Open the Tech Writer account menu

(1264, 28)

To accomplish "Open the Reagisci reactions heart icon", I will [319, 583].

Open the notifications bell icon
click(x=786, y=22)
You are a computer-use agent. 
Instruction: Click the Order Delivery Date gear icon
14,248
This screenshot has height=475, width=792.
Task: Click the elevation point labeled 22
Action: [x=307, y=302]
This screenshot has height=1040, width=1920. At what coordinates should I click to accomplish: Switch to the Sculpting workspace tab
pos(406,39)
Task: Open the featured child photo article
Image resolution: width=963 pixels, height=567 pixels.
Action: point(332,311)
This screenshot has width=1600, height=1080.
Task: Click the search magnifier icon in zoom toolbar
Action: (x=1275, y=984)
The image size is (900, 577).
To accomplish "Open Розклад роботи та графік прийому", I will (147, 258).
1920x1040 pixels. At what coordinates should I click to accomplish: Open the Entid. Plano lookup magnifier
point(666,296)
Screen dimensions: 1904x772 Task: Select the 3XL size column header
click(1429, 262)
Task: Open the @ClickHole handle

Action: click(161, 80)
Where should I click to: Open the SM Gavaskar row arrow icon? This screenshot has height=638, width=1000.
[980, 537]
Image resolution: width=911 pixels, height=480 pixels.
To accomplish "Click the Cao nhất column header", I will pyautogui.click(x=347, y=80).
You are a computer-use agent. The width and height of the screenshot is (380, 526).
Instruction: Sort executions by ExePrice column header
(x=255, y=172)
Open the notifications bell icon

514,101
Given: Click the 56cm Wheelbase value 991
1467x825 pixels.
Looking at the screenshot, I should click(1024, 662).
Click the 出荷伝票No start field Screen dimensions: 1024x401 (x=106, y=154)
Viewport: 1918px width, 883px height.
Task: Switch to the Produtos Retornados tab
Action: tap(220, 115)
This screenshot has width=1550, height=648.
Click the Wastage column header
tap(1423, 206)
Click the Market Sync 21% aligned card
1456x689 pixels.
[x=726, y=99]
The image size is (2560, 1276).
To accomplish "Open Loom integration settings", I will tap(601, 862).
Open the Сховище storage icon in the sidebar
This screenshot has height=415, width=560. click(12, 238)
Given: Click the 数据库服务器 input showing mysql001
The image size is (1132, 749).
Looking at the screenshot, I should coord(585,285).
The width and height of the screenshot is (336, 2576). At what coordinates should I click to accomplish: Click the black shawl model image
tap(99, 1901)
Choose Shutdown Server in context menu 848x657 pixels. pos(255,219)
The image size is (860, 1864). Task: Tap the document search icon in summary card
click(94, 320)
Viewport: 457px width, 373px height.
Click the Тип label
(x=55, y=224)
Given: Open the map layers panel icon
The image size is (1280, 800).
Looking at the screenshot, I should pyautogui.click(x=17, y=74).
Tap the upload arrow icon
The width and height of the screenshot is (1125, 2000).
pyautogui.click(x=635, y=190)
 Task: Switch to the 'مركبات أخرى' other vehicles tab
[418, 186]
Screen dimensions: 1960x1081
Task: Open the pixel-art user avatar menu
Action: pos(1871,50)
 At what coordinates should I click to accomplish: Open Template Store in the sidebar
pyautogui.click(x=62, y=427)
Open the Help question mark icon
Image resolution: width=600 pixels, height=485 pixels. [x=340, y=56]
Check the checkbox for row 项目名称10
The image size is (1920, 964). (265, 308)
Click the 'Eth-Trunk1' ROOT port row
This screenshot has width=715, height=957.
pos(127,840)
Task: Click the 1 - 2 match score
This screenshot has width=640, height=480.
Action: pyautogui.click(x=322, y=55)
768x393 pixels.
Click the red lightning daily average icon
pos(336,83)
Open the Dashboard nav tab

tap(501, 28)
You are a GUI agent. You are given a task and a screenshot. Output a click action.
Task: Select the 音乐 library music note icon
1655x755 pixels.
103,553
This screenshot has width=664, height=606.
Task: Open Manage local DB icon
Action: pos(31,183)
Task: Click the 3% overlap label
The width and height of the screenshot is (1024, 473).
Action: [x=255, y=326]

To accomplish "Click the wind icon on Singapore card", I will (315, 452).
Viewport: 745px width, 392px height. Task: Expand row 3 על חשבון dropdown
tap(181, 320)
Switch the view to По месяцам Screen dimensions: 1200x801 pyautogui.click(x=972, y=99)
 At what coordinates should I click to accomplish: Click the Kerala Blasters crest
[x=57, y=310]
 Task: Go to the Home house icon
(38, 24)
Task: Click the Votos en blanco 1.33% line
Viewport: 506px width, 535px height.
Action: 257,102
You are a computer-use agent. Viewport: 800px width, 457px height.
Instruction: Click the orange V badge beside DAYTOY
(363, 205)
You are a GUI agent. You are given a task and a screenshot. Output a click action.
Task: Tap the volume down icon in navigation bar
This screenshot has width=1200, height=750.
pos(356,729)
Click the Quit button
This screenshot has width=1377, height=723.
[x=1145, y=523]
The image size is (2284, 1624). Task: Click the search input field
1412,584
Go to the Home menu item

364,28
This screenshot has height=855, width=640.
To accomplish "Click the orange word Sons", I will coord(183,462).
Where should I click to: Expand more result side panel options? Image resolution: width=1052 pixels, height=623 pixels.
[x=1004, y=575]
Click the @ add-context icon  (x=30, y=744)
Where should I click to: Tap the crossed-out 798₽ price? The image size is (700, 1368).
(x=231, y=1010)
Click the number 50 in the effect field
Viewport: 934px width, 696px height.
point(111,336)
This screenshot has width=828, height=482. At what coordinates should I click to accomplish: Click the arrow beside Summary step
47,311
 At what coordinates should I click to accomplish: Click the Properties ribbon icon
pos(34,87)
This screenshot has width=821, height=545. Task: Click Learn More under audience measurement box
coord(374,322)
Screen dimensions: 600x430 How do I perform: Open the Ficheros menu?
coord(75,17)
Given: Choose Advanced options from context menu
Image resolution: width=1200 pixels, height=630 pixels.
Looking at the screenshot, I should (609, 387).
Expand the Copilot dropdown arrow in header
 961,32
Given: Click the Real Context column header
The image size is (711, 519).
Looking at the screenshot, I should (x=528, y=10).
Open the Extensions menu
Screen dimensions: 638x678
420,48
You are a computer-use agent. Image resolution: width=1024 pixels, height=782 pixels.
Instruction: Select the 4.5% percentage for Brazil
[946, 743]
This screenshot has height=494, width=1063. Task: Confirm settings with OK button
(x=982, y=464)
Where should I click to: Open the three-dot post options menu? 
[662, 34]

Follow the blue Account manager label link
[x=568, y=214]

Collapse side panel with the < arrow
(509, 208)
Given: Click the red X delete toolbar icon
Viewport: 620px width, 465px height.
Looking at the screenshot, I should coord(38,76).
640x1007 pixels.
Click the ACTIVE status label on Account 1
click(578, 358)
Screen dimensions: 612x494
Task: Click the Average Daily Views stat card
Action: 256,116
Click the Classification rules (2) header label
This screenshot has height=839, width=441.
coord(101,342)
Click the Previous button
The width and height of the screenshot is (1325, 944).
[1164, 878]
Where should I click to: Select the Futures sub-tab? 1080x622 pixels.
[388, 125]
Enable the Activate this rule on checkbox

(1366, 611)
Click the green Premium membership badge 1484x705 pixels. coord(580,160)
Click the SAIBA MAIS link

Your assignment> Take the lines from the start of the records through the line holding "Task: Open the featured child photo article", both included, and please print them exactly, with nothing else.

Finished task>
Open the Tech Writer account menu

(1264, 28)

To accomplish "Open the Reagisci reactions heart icon", I will [319, 583].

Open the notifications bell icon
click(x=786, y=22)
You are a computer-use agent. 
Instruction: Click the Order Delivery Date gear icon
14,248
This screenshot has height=475, width=792.
Task: Click the elevation point labeled 22
Action: [x=307, y=302]
This screenshot has height=1040, width=1920. At what coordinates should I click to accomplish: Switch to the Sculpting workspace tab
pos(406,39)
Task: Open the featured child photo article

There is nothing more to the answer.